◆ PAGE EXTRACT ◆
+++

Hello,
 
as far as I have understood, the WAL backup that you control via 
"archive_command" is the PostgreSQL equivalent to what other databases let you 
do with an incremental backup. That is, if you don't forget to include the 
current WAL block.
 
I have found a script to determine the current WAL on the admin mailing list. 
Based on this script, I intend to write two scripts that do the following 
(unless something like this already exists).
 
basebackup -> basebackup.<bbd>.bz2
incrementalbackup -> incrementalbackup.<bbd>.<ibc>.<ibd>.bz2 (incremental 
backup relative to the last incremental backup)
restore (a file produced by the above commands) -> restore database (either 
base, or base + 1..n incremental backups)
 
<bbd>: base backup date (e.g. 2005-12-25-14-00)
<ibc>: incremental backup counter (1..n)

+++

◆ SUPPLIED MATERIAL ◆

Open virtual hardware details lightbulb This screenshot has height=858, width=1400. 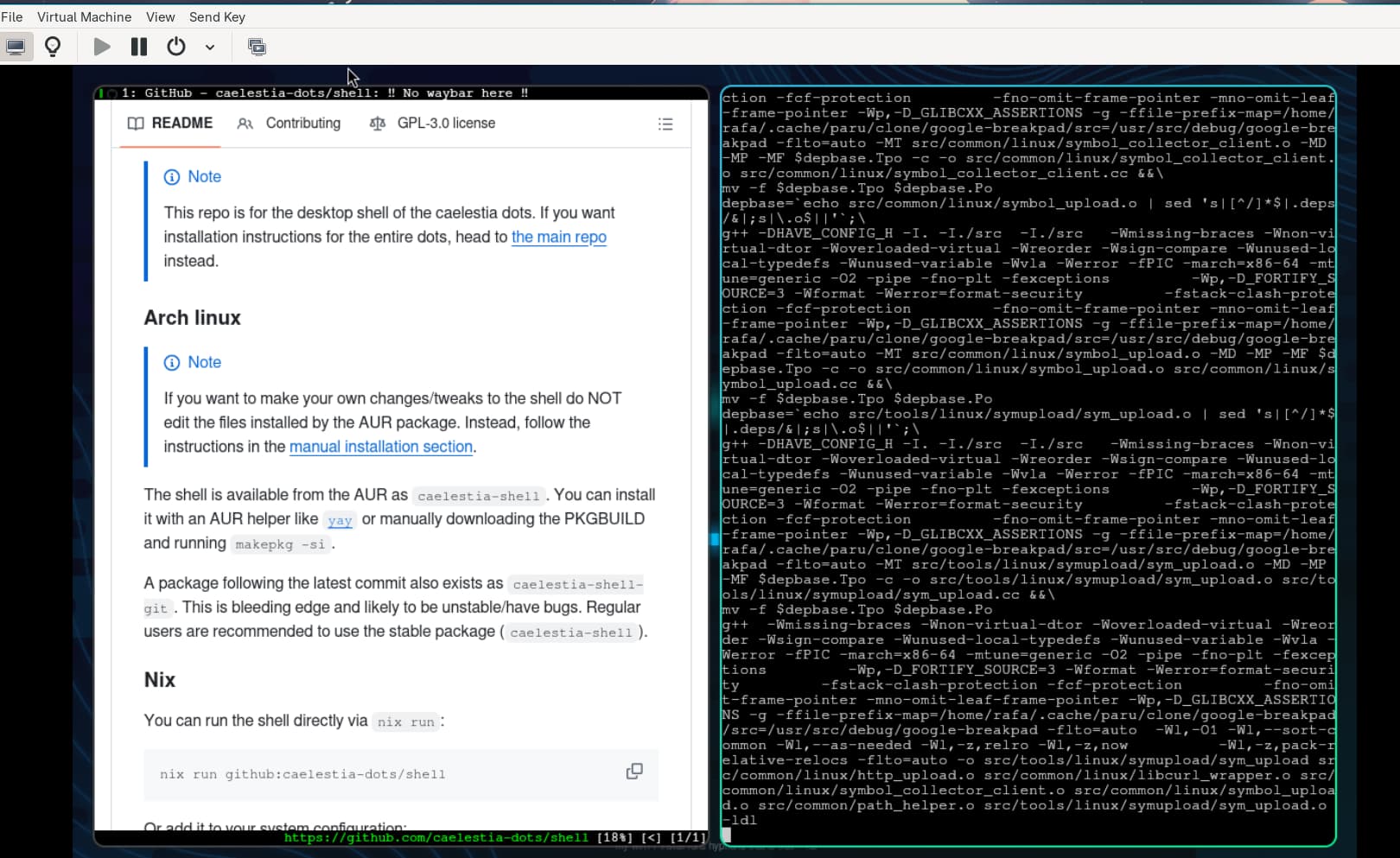[x=53, y=47]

+++

◆ REQUESTS ◆
A: According to the PostgreSQL backup post, which setting controls the WAL backup?
B: Rewrite the PostgreSQL backup post starting at "Based on this" and ending at "1..n incremental backups)", with "restore database" changed to "recover database".
C: Continue the post about PostgreSQL WAL backups from the point where it stops.

◆ RESULTS IN ORDER ◆
A: "archive_command"

B:
Based on this script, I intend to write two scripts that do the following 
(unless something like this already exists).
 
basebackup -> basebackup.<bbd>.bz2
incrementalbackup -> incrementalbackup.<bbd>.<ibc>.<ibd>.bz2 (incremental 
backup relative to the last incremental backup)
restore (a file produced by the above commands) -> recover database (either 
base, or base + 1..n incremental backups)

C:
<ibd>: incremental backup date
 
The central idea is that base backups are guaranteed to include all information 
up to <bbd> and incremental backups all data up to <ibd>. I hope that this 
makes it easier for administrators.
 
archive_command:
copy the files to a local backup directory (LWB = local wal backup)
 
basebackup:
1) tar the data directory 
2) add any WALs that are produced while the backup is running. 
3) delete all WAL that are included in the tar
4) I still wonder how <bbd> must be chosen (that of pg_start_backup?)
 
incremental backup: 
1) add all WAL that are currently in the LWB to the tar
2) add the current WAL to the tar
3) verify that all WALs prior to the current WAL are included (i.e. that no WAL 
is currently being copied to the LWB)
4) delete all WAL that are included in the tar
 
restore:
1) if it's a base backup, just restore that
2) if it's an incremental backup, check that the corresponding base backup and 
all incremental backups with lower <ibc> are available. Then restore the base 
backup and all incremental backups up to the one specified
 
Also, I was wondering whether it is always safe to copy the current WAL file, 
i.e. may the current WAL file be invalid in any circumstance?
 
Is this a sensible idea?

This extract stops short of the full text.